Ника целует его в ответ, впивается ногтями в плечи. Воздуха не хватает, и Домор на мгновение разрывает контакт, глубоко вдыхает и снова находит ее губы, а она все ждет тревожного звонка, ждет, когда кольнет волчья интуиция, но ничего не происходит: волчица спит, чудовище не пробуждается, потому что нет никакой опасности – только безумная страсть, разбуженная алкоголем и танцами, и желание довести все до конца без всяких «если сегодня повезет».

Но так не бывает.

Эта мысль отрезвила непрошено и так внезапно, что Ника не успела отмахнуться от нее – отпрянула от Домора, толкнула его в грудь не глядя и, схватив со стула куртку, выбежала из бара в холодную ночь, истерично глотая ртом воздух.

Домор окликнул ее, но Ника не обернулась – бежала к морю как к спасению. Отдышаться и понять. Слезы текли по щекам, она их раздраженно смахивала, а они текли снова, все сильнее и сильнее, и Ника рычала от злости и бессилия, пинала камни на ходу, спотыкалась, падала, отряхивала руки и снова бежала, пока ледяная вода не залилась в ботинки и не обожгла ноги. Она остановилась и, надсадно дыша, согнулась, уперев ладони в колени.

От кого ты бежишь, глупая? Чего же ты испугалась?

Море молчало – лишь черная вода лениво плескалась в ногах. Ника выпрямилась и медленно отошла назад, на берег. Губы горели, и она терла их ладонью, пока не стало больно. Зачем он так сделал? Зачем так целовал ее? Раньше похожее было только с Алексом: они спешили, изводили друг друга, лишали сил – лишь бы успеть насладиться, пока страсть не захватит настолько, что человеческий разум ослабнет и даст зверю свободу.

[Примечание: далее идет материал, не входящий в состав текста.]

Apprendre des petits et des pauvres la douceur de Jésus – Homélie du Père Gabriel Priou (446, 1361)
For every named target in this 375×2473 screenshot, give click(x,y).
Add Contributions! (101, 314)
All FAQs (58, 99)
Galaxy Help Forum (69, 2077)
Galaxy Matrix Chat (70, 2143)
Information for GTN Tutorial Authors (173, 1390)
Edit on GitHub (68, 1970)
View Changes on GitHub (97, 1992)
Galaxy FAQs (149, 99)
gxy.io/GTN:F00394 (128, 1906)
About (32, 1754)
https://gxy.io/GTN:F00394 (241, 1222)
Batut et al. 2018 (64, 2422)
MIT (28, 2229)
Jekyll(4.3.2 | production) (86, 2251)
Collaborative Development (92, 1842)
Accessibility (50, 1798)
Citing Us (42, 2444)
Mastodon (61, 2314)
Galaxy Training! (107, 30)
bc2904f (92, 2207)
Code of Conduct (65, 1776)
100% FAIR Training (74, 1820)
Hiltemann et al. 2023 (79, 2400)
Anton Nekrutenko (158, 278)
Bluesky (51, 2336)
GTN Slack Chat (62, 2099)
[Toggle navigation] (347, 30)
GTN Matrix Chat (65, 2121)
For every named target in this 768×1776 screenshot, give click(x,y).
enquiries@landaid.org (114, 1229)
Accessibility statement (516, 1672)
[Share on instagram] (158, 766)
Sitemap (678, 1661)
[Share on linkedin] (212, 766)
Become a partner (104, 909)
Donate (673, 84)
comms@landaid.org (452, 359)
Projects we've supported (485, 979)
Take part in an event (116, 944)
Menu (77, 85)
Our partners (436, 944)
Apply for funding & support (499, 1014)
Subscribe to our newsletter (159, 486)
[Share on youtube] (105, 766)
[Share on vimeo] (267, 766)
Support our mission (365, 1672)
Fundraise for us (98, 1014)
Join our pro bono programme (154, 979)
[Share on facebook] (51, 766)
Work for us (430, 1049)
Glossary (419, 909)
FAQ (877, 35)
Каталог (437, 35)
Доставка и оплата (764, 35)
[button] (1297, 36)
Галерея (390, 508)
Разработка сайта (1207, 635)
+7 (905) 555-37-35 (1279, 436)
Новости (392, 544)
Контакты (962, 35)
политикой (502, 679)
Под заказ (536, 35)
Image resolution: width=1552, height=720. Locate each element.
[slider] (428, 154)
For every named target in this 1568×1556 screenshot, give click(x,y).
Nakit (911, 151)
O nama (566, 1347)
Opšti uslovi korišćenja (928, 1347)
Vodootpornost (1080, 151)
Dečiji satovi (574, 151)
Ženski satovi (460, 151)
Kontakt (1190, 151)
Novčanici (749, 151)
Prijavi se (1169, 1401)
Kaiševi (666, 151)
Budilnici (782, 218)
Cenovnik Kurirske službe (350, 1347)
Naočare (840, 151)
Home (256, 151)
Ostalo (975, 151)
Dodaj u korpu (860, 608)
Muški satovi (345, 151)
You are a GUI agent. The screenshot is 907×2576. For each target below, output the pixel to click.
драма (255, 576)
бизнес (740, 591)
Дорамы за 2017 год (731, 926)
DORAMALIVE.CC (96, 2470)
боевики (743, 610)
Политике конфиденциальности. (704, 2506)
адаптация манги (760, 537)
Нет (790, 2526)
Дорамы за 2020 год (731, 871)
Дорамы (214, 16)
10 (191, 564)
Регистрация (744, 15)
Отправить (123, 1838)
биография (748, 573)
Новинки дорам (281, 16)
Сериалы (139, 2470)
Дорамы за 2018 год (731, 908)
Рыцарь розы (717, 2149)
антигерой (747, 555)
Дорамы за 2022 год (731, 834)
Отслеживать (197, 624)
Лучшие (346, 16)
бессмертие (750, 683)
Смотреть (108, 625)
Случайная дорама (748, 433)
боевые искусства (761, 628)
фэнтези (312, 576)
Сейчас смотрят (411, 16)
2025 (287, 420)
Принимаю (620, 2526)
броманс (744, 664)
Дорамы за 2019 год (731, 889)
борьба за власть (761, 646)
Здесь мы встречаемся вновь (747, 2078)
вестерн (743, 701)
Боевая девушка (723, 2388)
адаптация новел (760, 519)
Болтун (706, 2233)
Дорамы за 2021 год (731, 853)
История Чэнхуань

А Домор? Ну что он сделал? Все, что между ними было, – это в первую очередь его долг, служба и приказ оклуса носиться с новоявленной принцессой, чтобы она не вляпалась в очередные неприятности. Но целовать-то зачем? Да еще и так?

Ника обняла себя за плечи и стиснула зубы. Она была сбита с толку и злилась. Так злилась! Но совершенно не понимала почему.

Он никогда не проявлял к ней никаких чувств, кроме тех, о которых она сама просила. А совсем скоро и просить будет некого, он же женится и уедет. Тогда зачем он так? Ну зачем?

Ника нетерпеливо вытерла нос ладонью. Ответ плавал на поверхности, и ей ничего не стоило ухватиться за него и озвучить хотя бы мысленно, но стоило подумать об этом, как грудь сковал такой страх, что затошнило.

Она ненормальная, сломанная и испорченная, гнилая и душой, и телом и подобного не заслуживает. Такие, как Домор, не могут ни любить, ни желать ее, и выход один – быть с себе подобными. И она не имеет права забывать об этом. Не имеет права обманываться и снова рвать свое сердце. Да и нечего там рвать – одни лохмотья, и те на гниющих нитях держатся.

– Что я сделал не так?

Голос Домора раздался в отдалении, но Ника все равно вздрогнула, а потом замотала головой. Ей жизни не хватит, чтобы объяснить ему. Пальцы на ногах онемели от холода, она переступила с ноги на ногу, и вода в ботинках хлюпнула. Ника сосредоточилась на этом холоде, надеясь, что вскоре онемеет не только тело, но и мысли.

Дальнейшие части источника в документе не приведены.